Dalle mozzarelle ai terreni agricoli (2.919 già confiscati), dai ristoranti (almeno 5.000) all’autotrasporto, il business dell’agromafia vale circa 14 miliardi di euro e trova sempre più spazio nel tessuto economico indebolito dalla recessione. A dirlo la Coldiretti nel commentare l’operazione anticamorra nel basso Lazio che ha coinvolto anche Antonella D’Agostino, moglie di Renato Vallanzasca.

Secondo il rapporto Coldiretti/Eurispes del 2013, “l’agricoltura e l’alimentare sono considerate aree prioritarie di investimento dalla malavita che ne comprende la strategicità in tempo di crisi perché del cibo, anche in tempi di difficoltà, nessuno può farne a meno”. “Per questo le mafie - sottolinea Coldiretti - hanno già imposto il proprio controllo sulla produzione e la distribuzione di generi alimentari del tutto eterogenei tra loro. Controllano in molti territori la distribuzione e talvolta anche la produzione del latte, della carne, della mozzarella, del caffè, dello zucchero, dell’acqua minerale, della farina, del pane clandestino, del burro e, soprattutto, della frutta e della verdura”.

“Quasi 1 immobile su 4 confiscati alla criminalità organizzata è terreno agricolo - continua la Coldiretti - a dimostrazione della strategia di accaparramento delle campagne messa in atto dalla criminalità organizzata. Su 12.181 beni immobili confiscati alla criminalità organizzata, oltre il 23% (2.919) sono rappresentati da terreni agricoli”.

“Ma le mani della Mafia Spa - precisa la Coldiretti - si allungano lungo tutta la filiera e, su un totale di 1.674 aziende confiscate, ben 89 (5,3%) operano nei settori “Agricoltura, caccia e silvicoltura” e 15 (l’1% circa) nei settori “Pesca, piscicoltura e servizi connessi”, 173 (10%) nella ristorazione ed alloggio e 471 (28%) nel commercio all’ingrosso e al dettaglio, anche nell’agroalimentare”.

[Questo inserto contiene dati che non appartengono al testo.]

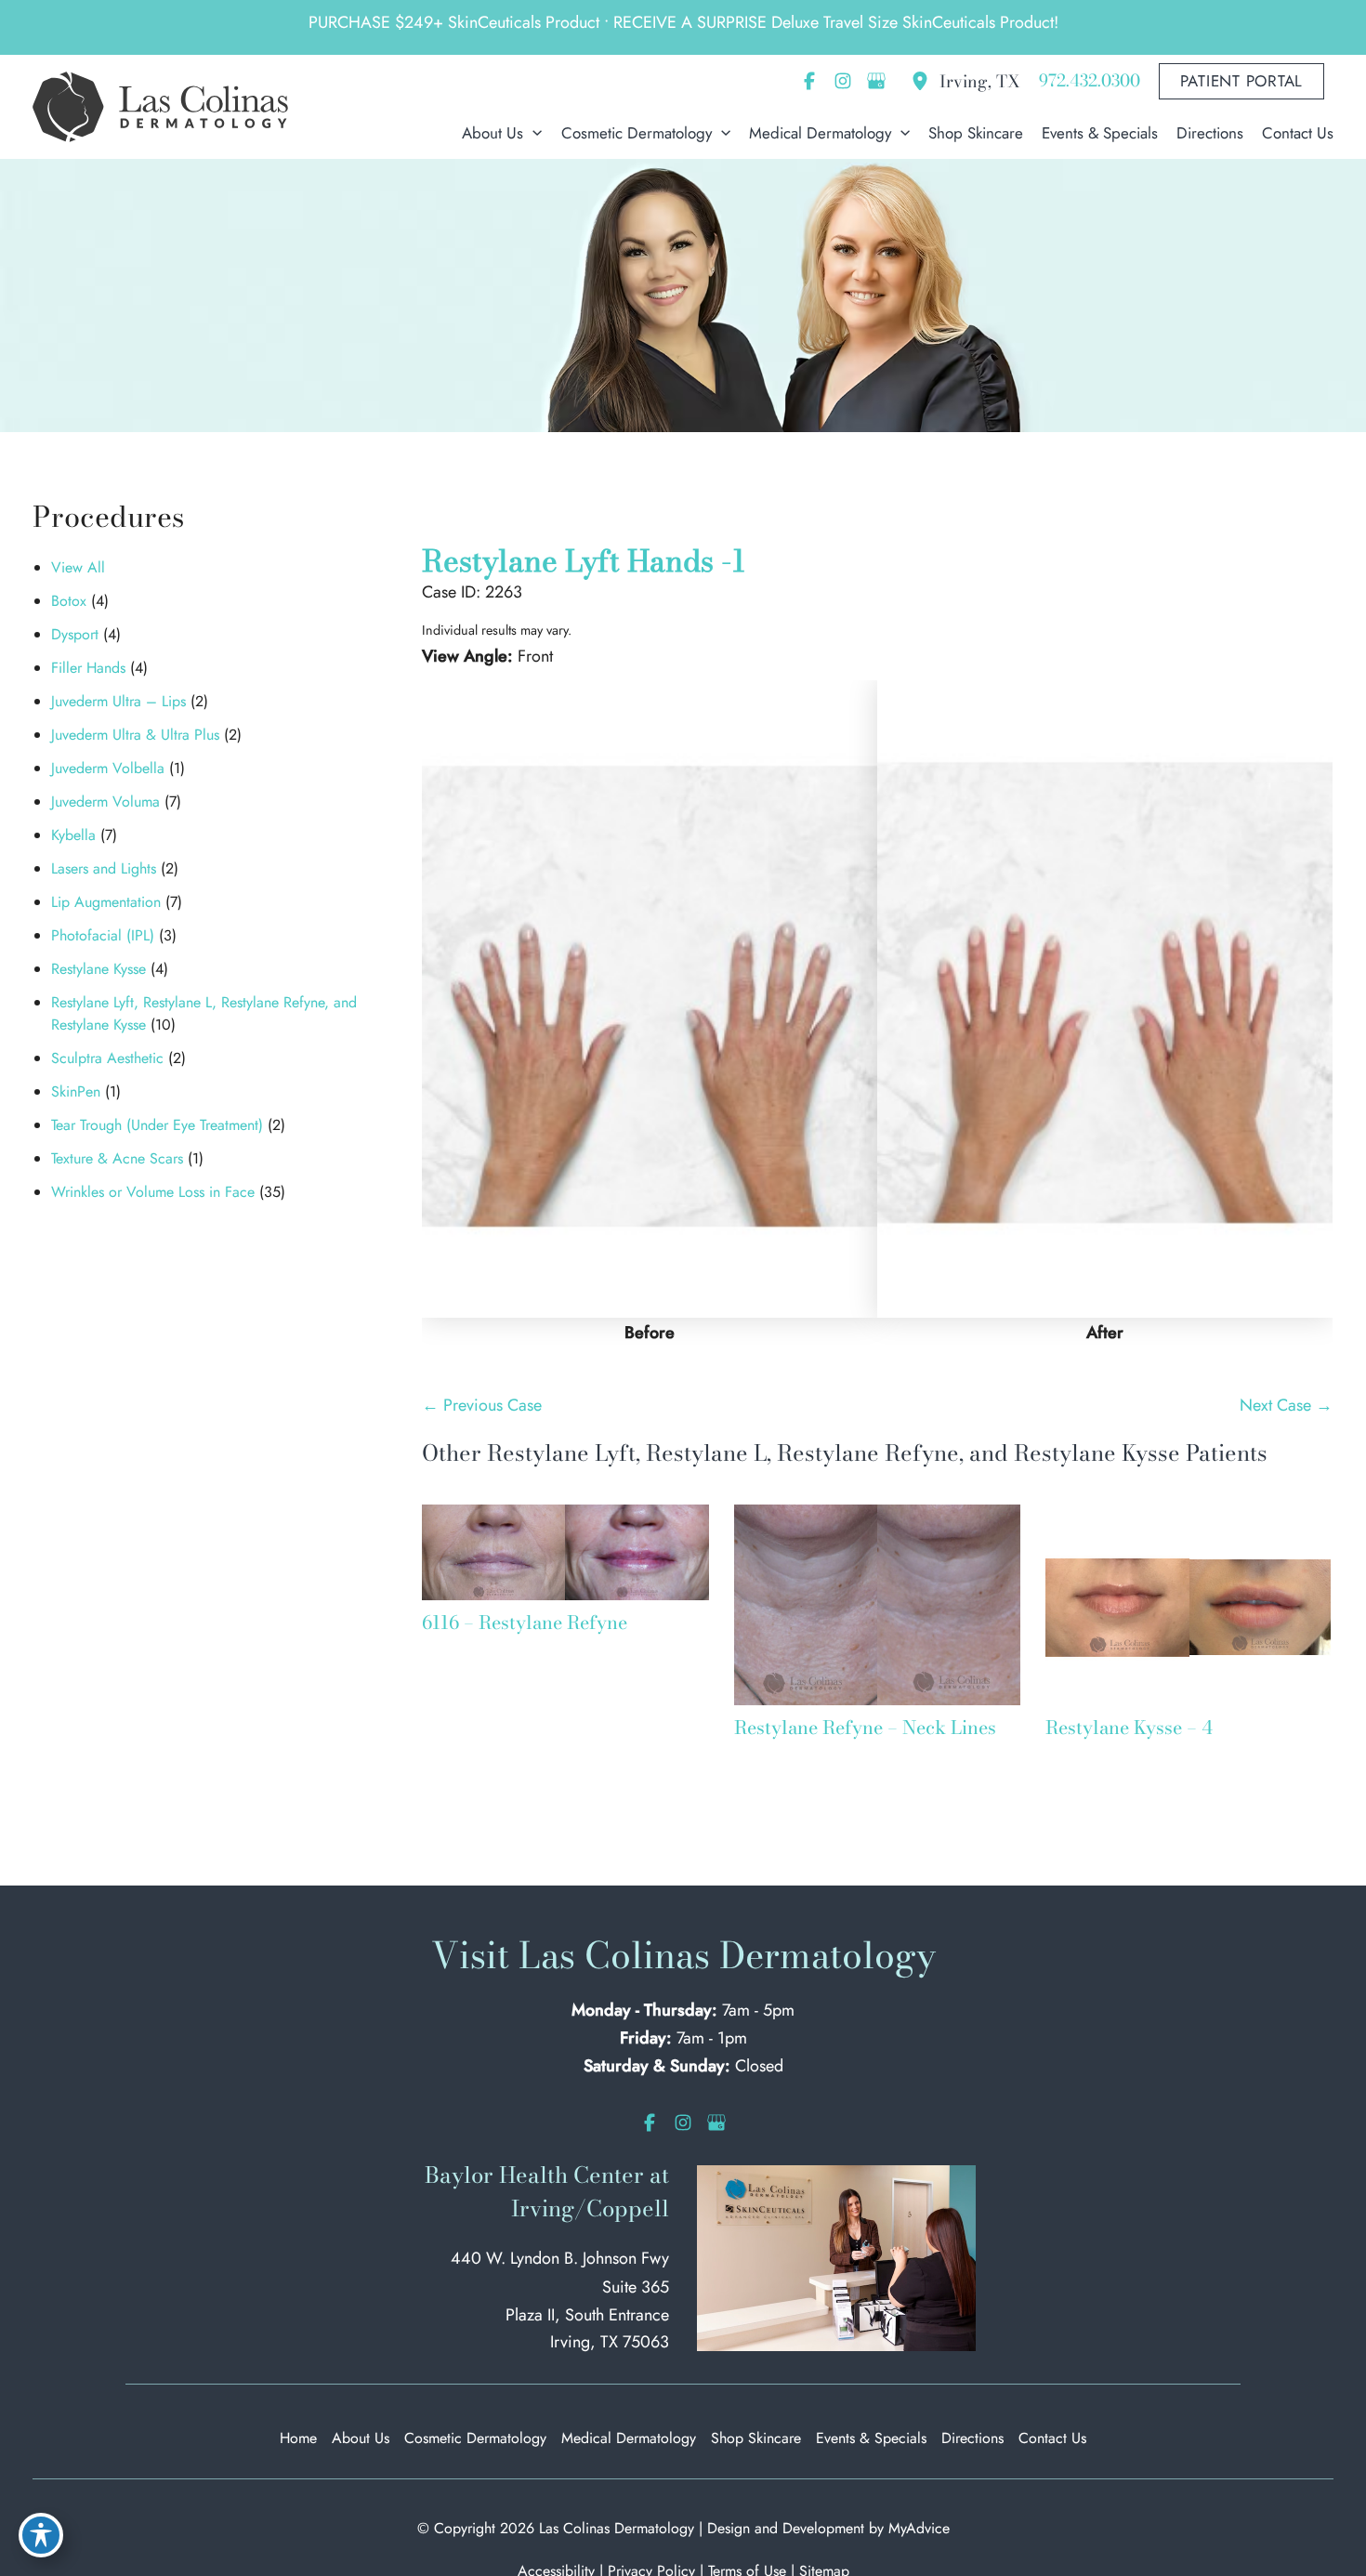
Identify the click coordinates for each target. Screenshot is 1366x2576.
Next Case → (1286, 1405)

“Alcune stime - precisa Coldiretti - valutano almeno 5.000 locali di ristorazione in Italia in mano alla criminalità organizzata (bar, ristoranti, pizzerie), nella maggioranza dei casi intestati a prestanome. Questi esercizi non garantiscono solo profitti diretti, ma vengono utilizzati anche come copertura per riciclare denaro sporco. In alcuni casi agenti dei clan rappresentano specifici marchi alimentari, che impongono in tutta la loro zona di influenza. Per raggiungere l’obiettivo i clan ricorrono a tutte le tipologie di reato tradizionali: usura, racket estorsivo, furti di attrezzature e mezzi agricoli, abigeato, macellazioni clandestine, danneggiamento delle colture, contraffazione e agropirateria, abusivismo edilizio, saccheggio del patrimonio boschivo, caporalato, truffe ai danni dell’Unione Europea”.

“Le organizzazioni mafiose sono consapevoli che, pur non trattandosi del settore che garantisce i guadagni più consistenti e nel più breve tempo, il cibo costituisce la necessità primaria, di cui nessuno potrà mai fare a meno. Mettendo le mani sul comparto alimentare le mafie hanno inoltre la possibilità di affermare il proprio controllo sul territorio. Non solo si appropriano di vasti comparti dell’agroalimentare e dei guadagni che ne derivano, distruggendo la concorrenza ed il libero mercato legale e soffocando l’imprenditoria onesta, ma - chiude la Coldiretti - compromettono in modo gravissimo la qualità e la sicurezza dei prodotti, con l’effetto indiretto di minare profondamente l’immagine dei prodotti italiani ed il valore del marchio Made in Italy”.